Thriving in our Dynamic World
Today’s world is changing so rapidly it's sometimes hard to keep up. We shift from answering our phones, to sending an email to our ever growing to-do-lists; it is no wonder our minds can barely keep up in this ever-changing dynamic world we live in.
I want to begin by looking at the complex and amazing organ; the brain.
Dynamic Intelligence (or dynamic thinking) is the brain's capacity to problem solve. It represents the way we learn to develop and organise knowledge from our own experiences and from the experiences of others. It helps us to be able to use our thought processes to interact thoughtfully with others, collaborate, and meet our own needs at the end of the day.
In my previous blog post I introduced you to the critical parent-child guiding relationship that occurs in infancy, where we spend hundreds of hours communicating with a baby before words are even spoken. It is here during this emotional feedback that dynamic intelligence begins to develop.
Static Intelligence is quite simply what we know. It is the information we have acquired through instruction, repetition and rote learning.

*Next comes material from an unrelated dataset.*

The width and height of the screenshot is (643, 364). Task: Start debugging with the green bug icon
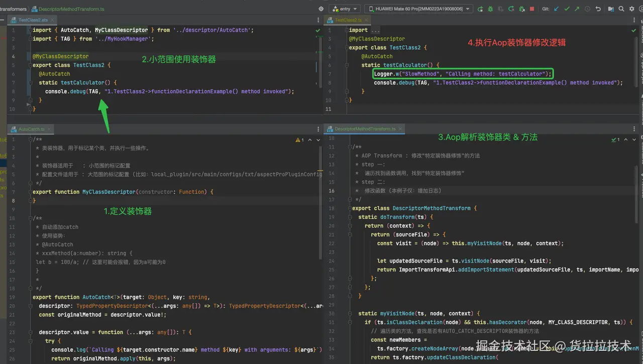(490, 9)
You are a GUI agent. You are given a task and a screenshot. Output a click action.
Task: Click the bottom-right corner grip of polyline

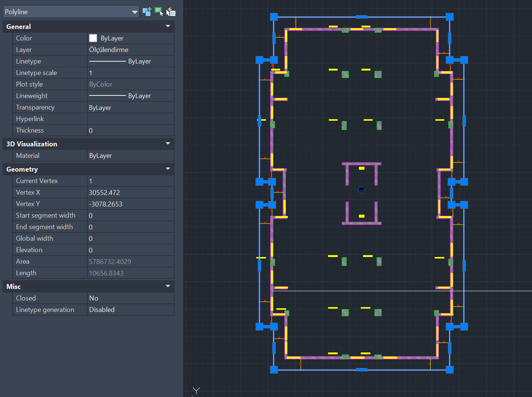pyautogui.click(x=450, y=370)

For example two times two will always equal four, the capital of Australia is Canberra and any of our habits and routines that we perform, generally happen with little conscious thought or effort.

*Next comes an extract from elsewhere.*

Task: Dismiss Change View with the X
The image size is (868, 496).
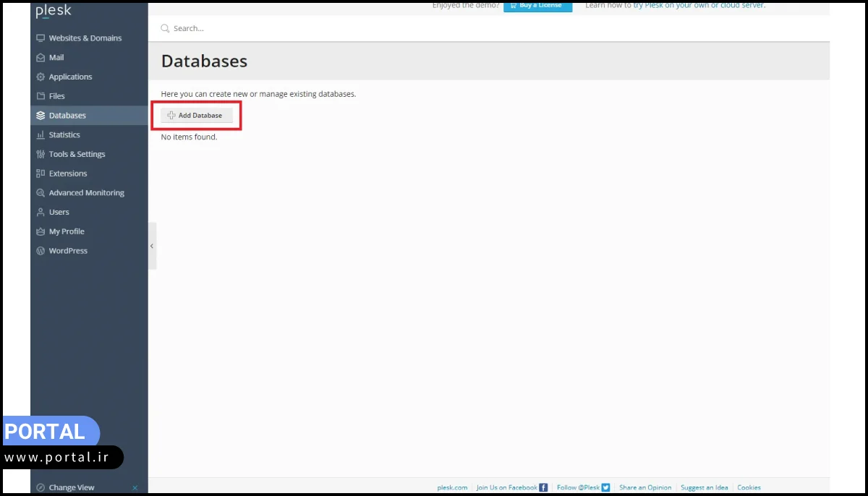Action: (x=135, y=487)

Typically speaking people with autism and other neurological developmental disorders can excel in the realm of static intelligence, where they feel safe and competent, yet they tend to lack dynamic intelligence and get overwhelmed with the challenges of our changing dynamic environment.
In recent times it was believed that people with autism could only be taught “static” skills and there has been an enormous focus on teaching such skills in rote learning situations.
As we begin to understand autism more deeply we know from a neurological perspective, the brain of someone with autism is simply wired differently, which impacts many aspects of life- from how the brain works, to how it processes information, and how the individual relates to the world around him/her.
As a consultant trained in Relationship Development Intervention® I am able to guide parents, caregivers, teachers and other significant adults to “re-construct” the guided participation relationship through which dynamic intelligence is learned. Through this process parents learn to break down learning to think and perceive a world full of change and complexity into small, simple components.
Through research into ‘neuroplasticity’ we now know that it is possible to change the way the brain works. The pathways and connections can be changed and the cognitive skills that were missed during the developmental pathway in children with autism can be learned. Through this developmental approach to supporting autism parents become confident mind-guides to their child/children leading them through the journey of development in a slow and steady pace.
It is possible to build dynamic intelligence!